Pope Gets Judge in Hague's DUI Case Canned

At least temporarily.

When the going gets weird, well, King County Council Democratic candidate Richard Pope keeps moving right along (see "Pope Floats," Sept. 5). His latest coup: succeeding in at least temporarily removing the judge who on Monday ruled that Pope's Republican opponent, Jane Hague, could delay arguments in her drunk-driving trial until after the November election.

King County District Court Presiding Judge Barbara Linde said Tuesday afternoon that she has already notified pro tem Judge Richard Llewelyn Jones regarding his removal for failing to report his own criminal background. This decision could also lead to nullification of Jones' ruling to delay arguments over Hague's so-far successful attempt to have blood-alcohol results thrown out. "I'll leave it up to the two sides to decide [whether the delay stands]," Linde says, indicating Hague and prosecutors could end up in court again before the election after all.

In a Tuesday morning e-mail sent to Linde and other county officials (including Hague), Pope raised questions about the propriety of using Jones as a fill-in judge on the DUI case. Hague's presumed easy re-election has been impeded by the DUI arrest (see "Thar She Blows," Aug. 29), along with exaggerations about her educational background and campaign finance issues. Pope also said Jones shouldn't have been allowed to preside at the hearing because the temporary judge—a Bellevue attorney—has a criminal record and is a "Republican activist."

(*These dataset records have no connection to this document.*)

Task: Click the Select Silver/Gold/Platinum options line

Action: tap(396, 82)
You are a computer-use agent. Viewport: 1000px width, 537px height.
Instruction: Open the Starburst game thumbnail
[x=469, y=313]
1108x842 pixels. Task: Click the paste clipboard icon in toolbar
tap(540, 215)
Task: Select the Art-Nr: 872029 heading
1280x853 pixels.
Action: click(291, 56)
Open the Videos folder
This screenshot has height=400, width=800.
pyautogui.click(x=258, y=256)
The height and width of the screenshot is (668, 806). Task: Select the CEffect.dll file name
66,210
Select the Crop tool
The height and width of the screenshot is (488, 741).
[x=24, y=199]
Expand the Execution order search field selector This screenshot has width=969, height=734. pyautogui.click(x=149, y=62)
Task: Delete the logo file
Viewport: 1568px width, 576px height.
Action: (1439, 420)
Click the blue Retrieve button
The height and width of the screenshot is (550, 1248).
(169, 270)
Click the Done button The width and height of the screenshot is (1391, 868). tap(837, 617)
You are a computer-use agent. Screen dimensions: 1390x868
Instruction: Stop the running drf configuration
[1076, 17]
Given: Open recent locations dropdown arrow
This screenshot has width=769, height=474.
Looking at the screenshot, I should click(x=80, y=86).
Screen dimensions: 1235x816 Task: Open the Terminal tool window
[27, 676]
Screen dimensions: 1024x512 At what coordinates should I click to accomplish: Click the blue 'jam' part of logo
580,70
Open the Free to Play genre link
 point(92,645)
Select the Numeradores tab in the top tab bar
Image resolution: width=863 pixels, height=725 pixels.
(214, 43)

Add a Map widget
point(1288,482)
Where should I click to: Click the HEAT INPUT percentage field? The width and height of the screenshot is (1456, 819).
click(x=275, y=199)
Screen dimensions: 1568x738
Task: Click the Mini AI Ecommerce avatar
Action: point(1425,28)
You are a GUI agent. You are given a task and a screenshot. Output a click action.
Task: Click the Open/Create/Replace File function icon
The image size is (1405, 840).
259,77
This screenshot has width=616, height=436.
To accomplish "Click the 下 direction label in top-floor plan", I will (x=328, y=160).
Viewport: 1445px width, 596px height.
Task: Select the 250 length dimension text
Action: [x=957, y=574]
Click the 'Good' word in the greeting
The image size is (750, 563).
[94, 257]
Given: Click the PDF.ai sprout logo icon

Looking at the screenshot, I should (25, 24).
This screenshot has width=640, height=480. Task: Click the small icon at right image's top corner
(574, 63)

Linde says there were no politics involved in picking Jones to sit in for another judge during the preliminary hearing Monday in Redmond. However, Jones' criminal history should have precluded him from sitting on the pro tem bench in the first place. Pope's e-mail was "new news" to Linde, she says, adding that Jones had not revealed what were at least two misdemeanor criminal pleas of guilt involving an alleged burglary at his ex-wife's home and a dispute over a rental car, among other incidents. Both cases began as felonies but were pleaded down, according to court records, Linde says.

Pope argued that Jones, not to be confused with Superior Court Judge Richard Anthony Jones, should not have presided even temporarily over such a "politically sensitive and high-profile" case and then issued a ruling that aided Hague's campaign. Linde said she verified Pope's information quickly. "[Jones] does have these criminal convictions," she confirms. "I decided to cease using Mr. Jones as a pro tem while we look further into it."

A committee will review the case, and Jones will be allowed to respond, Linde says. Jones did not return the Weekly's requests for comment.